What is Causing Downward Volatility in the Cattle Market?

What is Causing Downward Volatility in the Cattle Market?

Lorrie Boyer
Lorrie Boyer
Reporter
Despite a robust demand for US beef and a constrained cattle supply resulting from persistent domestic drought conditions, cattle prices have surged. However recent external influences have introduced unpredictability into the market. According to R-CALF, United Stock Growers of America, CEO Bill Bullard.

“We’ve got the packers that have shortened kill weeks and that has backed up cattle causing cattle to gain extra weight, the extra weight is adding a ton. So now the packers are getting more tons of beef with fewer cattle purchased and that has reduced demand for US cattle. We've also seen an increase in imports and the imports have the same effect. Because the imports are a direct substitute for domestic beef. They help to reduce the demand for live cattle.”

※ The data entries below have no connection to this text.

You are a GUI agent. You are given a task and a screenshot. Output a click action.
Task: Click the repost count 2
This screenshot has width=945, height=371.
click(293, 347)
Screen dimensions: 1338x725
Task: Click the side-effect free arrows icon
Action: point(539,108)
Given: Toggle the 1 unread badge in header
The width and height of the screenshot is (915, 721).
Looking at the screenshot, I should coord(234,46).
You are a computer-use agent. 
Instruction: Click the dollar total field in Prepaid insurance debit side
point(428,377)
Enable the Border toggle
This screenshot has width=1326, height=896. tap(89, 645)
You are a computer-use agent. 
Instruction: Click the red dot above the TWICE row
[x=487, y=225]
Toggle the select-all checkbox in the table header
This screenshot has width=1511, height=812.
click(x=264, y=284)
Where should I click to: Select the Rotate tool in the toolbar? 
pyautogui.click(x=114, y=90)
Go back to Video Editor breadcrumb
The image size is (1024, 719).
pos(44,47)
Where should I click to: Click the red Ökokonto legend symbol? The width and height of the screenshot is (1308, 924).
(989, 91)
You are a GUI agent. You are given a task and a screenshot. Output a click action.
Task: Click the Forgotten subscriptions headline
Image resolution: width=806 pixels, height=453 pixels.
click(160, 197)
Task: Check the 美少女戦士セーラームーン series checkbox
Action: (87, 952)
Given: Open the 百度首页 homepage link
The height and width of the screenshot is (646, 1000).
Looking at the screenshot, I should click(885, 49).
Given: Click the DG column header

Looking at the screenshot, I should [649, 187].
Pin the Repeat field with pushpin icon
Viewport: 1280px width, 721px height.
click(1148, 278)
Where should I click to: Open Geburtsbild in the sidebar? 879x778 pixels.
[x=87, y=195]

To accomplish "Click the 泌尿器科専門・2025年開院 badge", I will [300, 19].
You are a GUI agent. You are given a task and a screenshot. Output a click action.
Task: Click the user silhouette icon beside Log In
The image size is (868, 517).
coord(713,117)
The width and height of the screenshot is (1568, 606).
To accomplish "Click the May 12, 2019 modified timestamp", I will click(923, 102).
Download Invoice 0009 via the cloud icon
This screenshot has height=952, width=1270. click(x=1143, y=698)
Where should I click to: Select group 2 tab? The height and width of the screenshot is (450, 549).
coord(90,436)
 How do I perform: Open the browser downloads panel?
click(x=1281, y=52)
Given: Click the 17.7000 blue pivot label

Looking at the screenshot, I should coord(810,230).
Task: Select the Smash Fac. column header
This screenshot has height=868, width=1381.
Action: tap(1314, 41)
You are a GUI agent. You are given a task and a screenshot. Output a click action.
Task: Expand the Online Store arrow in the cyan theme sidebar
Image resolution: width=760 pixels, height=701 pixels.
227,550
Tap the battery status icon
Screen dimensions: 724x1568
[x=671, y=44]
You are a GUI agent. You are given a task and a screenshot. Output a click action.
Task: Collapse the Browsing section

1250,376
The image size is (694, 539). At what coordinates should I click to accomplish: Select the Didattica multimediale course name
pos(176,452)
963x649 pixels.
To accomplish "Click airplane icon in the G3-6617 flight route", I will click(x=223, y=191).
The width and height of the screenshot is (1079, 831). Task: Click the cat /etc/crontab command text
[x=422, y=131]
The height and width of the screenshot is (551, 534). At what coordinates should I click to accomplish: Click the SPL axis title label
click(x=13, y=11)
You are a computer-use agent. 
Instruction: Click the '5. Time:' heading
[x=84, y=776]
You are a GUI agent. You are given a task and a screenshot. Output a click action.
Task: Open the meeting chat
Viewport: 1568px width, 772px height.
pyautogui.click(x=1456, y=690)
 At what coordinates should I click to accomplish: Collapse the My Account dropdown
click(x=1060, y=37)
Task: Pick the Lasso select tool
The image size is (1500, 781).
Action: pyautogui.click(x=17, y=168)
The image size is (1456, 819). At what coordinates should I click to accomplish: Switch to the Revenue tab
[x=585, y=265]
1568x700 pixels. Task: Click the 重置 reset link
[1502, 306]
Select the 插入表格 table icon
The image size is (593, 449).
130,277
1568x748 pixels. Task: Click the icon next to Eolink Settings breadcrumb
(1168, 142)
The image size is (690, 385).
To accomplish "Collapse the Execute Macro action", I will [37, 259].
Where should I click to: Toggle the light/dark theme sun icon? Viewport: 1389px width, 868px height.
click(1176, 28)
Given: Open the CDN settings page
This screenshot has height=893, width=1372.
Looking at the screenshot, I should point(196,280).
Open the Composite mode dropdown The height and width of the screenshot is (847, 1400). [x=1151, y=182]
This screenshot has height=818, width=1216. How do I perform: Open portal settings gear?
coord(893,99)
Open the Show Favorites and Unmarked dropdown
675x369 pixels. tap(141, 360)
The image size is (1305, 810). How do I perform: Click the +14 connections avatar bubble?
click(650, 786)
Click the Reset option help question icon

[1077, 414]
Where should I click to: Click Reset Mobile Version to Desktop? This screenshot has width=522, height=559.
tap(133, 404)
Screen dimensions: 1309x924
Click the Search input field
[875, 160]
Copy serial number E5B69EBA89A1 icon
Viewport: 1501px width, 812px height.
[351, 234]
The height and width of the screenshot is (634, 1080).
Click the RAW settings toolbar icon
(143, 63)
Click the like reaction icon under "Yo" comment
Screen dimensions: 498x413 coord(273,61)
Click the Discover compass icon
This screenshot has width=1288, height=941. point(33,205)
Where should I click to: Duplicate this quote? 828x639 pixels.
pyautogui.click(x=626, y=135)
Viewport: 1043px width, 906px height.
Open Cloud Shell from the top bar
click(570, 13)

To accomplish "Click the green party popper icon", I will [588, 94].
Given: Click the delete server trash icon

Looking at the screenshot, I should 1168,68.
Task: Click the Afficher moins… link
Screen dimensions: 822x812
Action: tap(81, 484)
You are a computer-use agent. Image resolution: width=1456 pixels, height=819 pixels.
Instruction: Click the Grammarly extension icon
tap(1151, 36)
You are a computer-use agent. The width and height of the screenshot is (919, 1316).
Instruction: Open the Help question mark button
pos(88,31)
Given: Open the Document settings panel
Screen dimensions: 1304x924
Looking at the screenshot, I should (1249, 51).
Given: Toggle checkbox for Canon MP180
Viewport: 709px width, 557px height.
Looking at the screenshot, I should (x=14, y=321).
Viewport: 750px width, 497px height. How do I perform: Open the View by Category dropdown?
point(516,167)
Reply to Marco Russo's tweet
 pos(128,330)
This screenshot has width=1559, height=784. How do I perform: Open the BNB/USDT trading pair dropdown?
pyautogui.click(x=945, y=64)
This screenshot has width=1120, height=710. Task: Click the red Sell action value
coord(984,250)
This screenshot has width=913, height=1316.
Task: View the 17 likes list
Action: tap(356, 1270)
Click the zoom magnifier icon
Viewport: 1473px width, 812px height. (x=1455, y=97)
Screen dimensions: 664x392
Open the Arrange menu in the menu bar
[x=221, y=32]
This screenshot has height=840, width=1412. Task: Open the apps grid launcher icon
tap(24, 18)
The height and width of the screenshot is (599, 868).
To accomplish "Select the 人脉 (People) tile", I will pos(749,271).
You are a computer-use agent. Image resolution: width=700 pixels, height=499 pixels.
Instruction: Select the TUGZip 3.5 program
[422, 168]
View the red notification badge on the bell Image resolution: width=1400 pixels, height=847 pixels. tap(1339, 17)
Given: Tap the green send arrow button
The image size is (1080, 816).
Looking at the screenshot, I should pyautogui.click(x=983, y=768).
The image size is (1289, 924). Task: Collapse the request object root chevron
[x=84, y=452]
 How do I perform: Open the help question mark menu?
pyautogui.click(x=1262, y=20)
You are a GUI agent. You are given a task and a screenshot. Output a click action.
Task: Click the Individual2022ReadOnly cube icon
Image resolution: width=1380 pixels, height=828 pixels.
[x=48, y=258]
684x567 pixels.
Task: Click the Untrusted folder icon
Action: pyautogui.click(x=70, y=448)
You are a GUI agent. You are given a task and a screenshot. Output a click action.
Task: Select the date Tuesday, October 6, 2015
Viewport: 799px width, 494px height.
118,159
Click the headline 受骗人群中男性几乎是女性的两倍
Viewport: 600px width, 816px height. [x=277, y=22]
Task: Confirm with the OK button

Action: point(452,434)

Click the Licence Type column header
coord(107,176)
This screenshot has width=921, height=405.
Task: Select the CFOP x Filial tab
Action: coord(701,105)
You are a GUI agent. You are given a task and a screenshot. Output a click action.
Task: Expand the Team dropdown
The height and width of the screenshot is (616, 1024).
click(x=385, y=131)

This downward volatility is causing the decrease and collapse in cattle prices.

“So you have to have a vibrant cash market that can be a true price discovery market in order for a futures price scheme to work. That's because the futures market is informed by the cash market it takes the accurate cash price, and then it adds to that expectations for the future to arrive at a future value.”

Bullard points out that the latest data shows that the cash cattle market accounted for less than 18% of the domestic cattle market. The cash market is not robust enough to establish a competitive price and until it is fixed, he says the entire market structure will continue to be broken.